5. The bacteria detection device according to claim 1, wherein the at least one concave portion of detection chip includes two concave portions.

6. A bacteria detection method using the bacteria detection device according to claim 1, comprising:

a step of capturing, by a membrane filter, bacteria to which a fluorescent label has been bound;

a step of placing a glass plate on the concave portion of the detection chip;

a step of dropping a liquid which does not emit autofluorescence on the glass plate;

a step of fixing the membrane filter on the glass plate;

a step of placing the detection chip on the stage, the membrane filter being fixed on the detection chip;

a step of emitting excitation light from the light emitter to the membrane filter;

a step of taking an image of the membrane filter with the imaging unit; and

a step of detecting the bacteria captured by the membrane filter on a basis of luminous points in the image taken by the imaging unit.

7. A bacteria detection method using the bacteria detection device according to claim 1,

the bacteria detection device comprising:

a single light source which can emit predetermined excitation light as the light emitter; and

a monochromatic camera as the imaging unit,

the bacteria detection method comprising:

a first step of capturing, by a membrane filter, bacteria to which a fluorescent label has been bound;

a second step of placing a glass plate on the concave portion of the detection chip;

a third step of dropping a liquid which does not emit autofluorescence on the glass plate;

a fourth step of fixing the membrane filter on the glass plate;

a fifth step of placing the detection chip on the stage, the membrane filter being fixed on the detection chip;

a sixth step of emitting excitation light from the light emitter to the membrane filter;

a seventh step of taking an image of the membrane filter with the imaging unit; and

an eighth step of detecting the bacteria captured by the membrane filter on a basis of luminous points in the image taken by the imaging unit,

wherein a total number of bacteria is detected, by performing processing of the first step to the eighth step using a fluorescent label capable of binding to both viable bacteria and dead bacteria, and

wherein a number of viable bacteria or a number of dead bacteria is detected, by performing processing of the first step to the eighth step using a fluorescent label capable of binding to viable bacteria or dead bacteria.

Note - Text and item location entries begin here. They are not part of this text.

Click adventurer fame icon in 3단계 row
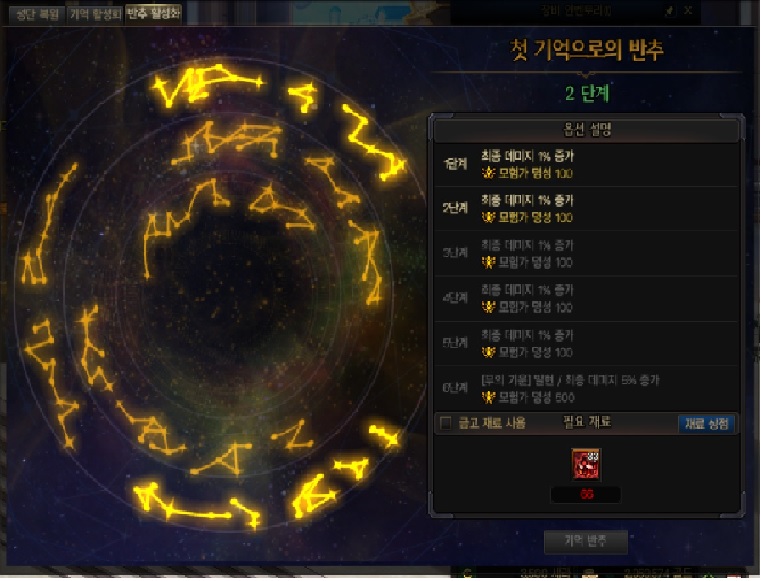This screenshot has height=581, width=761. pos(488,263)
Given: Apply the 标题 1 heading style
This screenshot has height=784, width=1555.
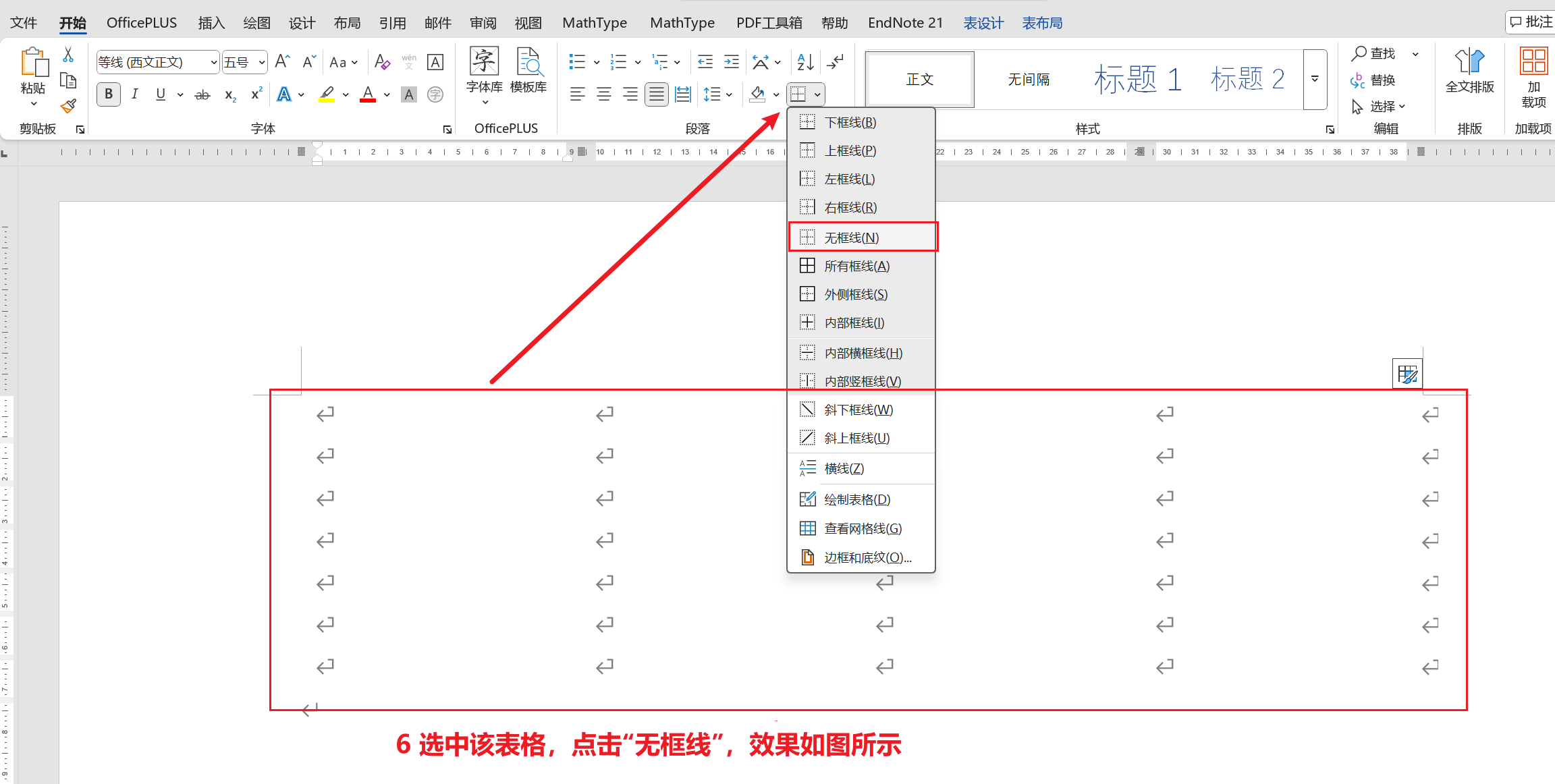Looking at the screenshot, I should [x=1137, y=80].
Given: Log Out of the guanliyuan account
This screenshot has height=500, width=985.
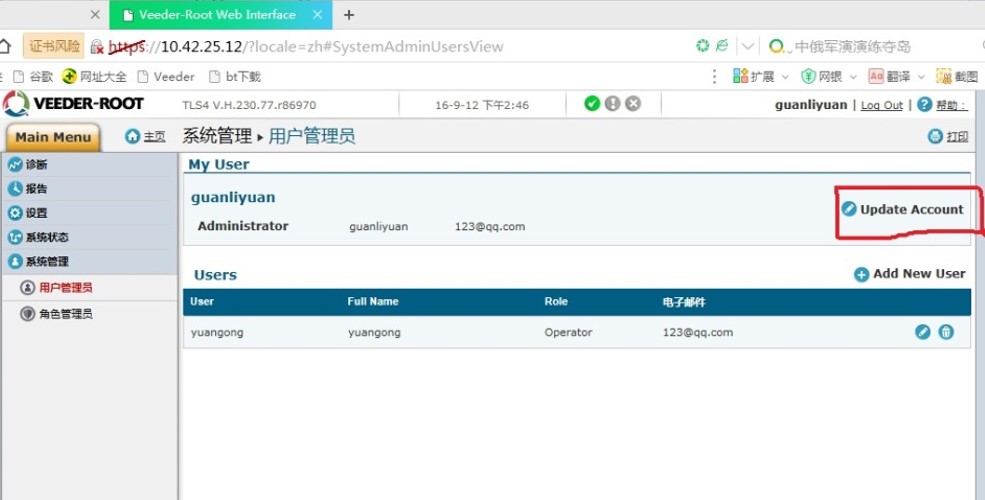Looking at the screenshot, I should [x=881, y=105].
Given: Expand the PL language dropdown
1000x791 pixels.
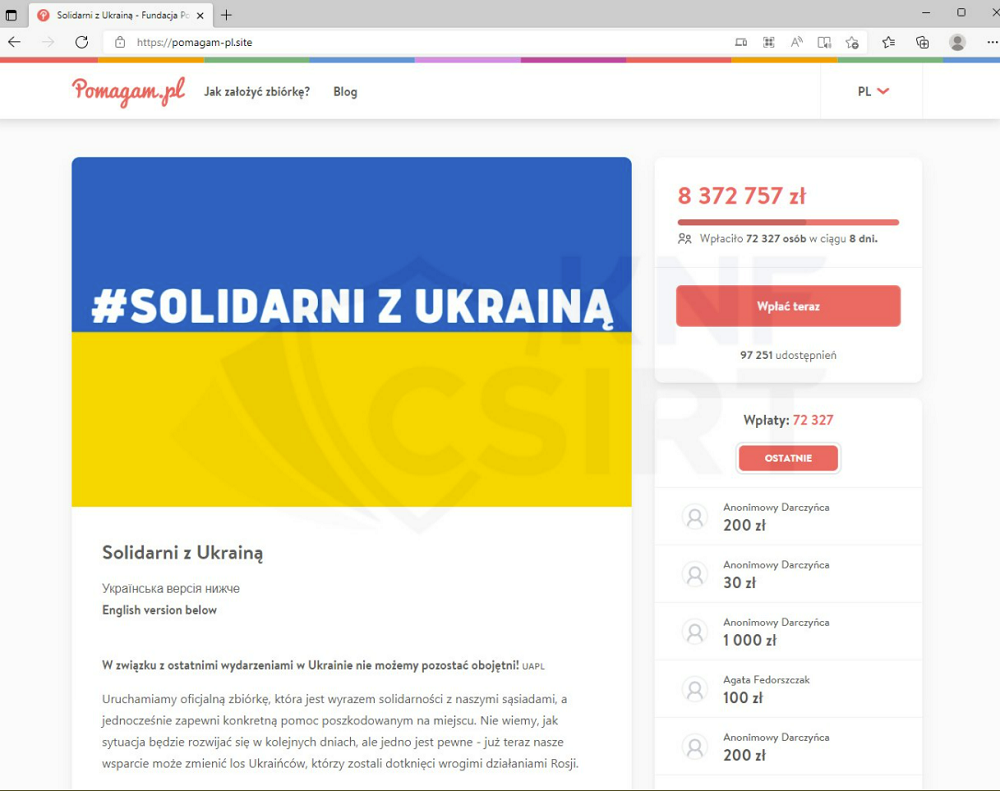Looking at the screenshot, I should click(x=873, y=91).
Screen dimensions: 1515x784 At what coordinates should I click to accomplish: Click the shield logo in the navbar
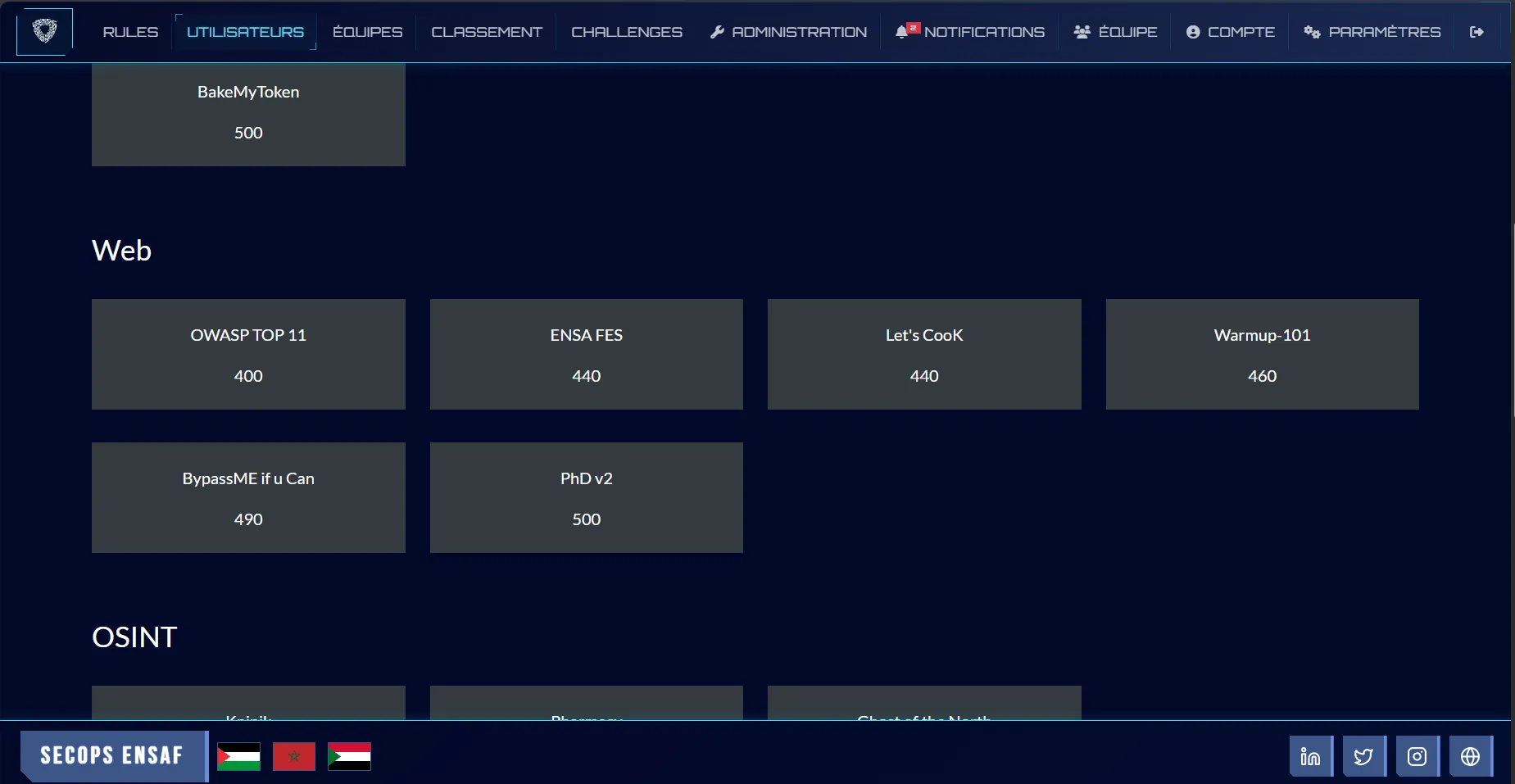(44, 31)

8. A bacteria detection method using the bacteria detection device according to claim 5,

the bacteria detection device comprising:

a monochromatic camera as the imaging unit,

the bacteria detection method comprising:

a second step of placing a glass plate on the concave portions of the detection chip;

a fourth step of fixing the membrane filter on the glass plate;

wherein, after fixing a membrane filter in one of the concave portions of the detection chip by performing processing of the first step to the fourth step using a fluorescent label capable of binding to both viable bacteria and dead bacteria, while the fluorescent label capable of binding to both viable bacteria and dead bacteria has been bound to bacteria captured by the membrane filter and

after fixing a membrane filter in another of the concave portions of the detection chip by performing processing of the first step to the fourth step using a fluorescent label capable of binding to viable bacteria or dead bacteria, while the fluorescent label capable of binding to either viable bacteria or dead bacteria has been bound to bacteria captured by the membrane filter,

the detection chip is placed on the stage by performing processing of the fifth step,

wherein a total number of bacteria is detected by performing processing of the sixth step to the eighth step on the membrane filter fixed on the one concave portion, and

wherein a number of viable bacteria or a number of dead bacteria is detected by performing processing of the sixth step to the eighth step on the membrane filter fixed on the another of the concave portions.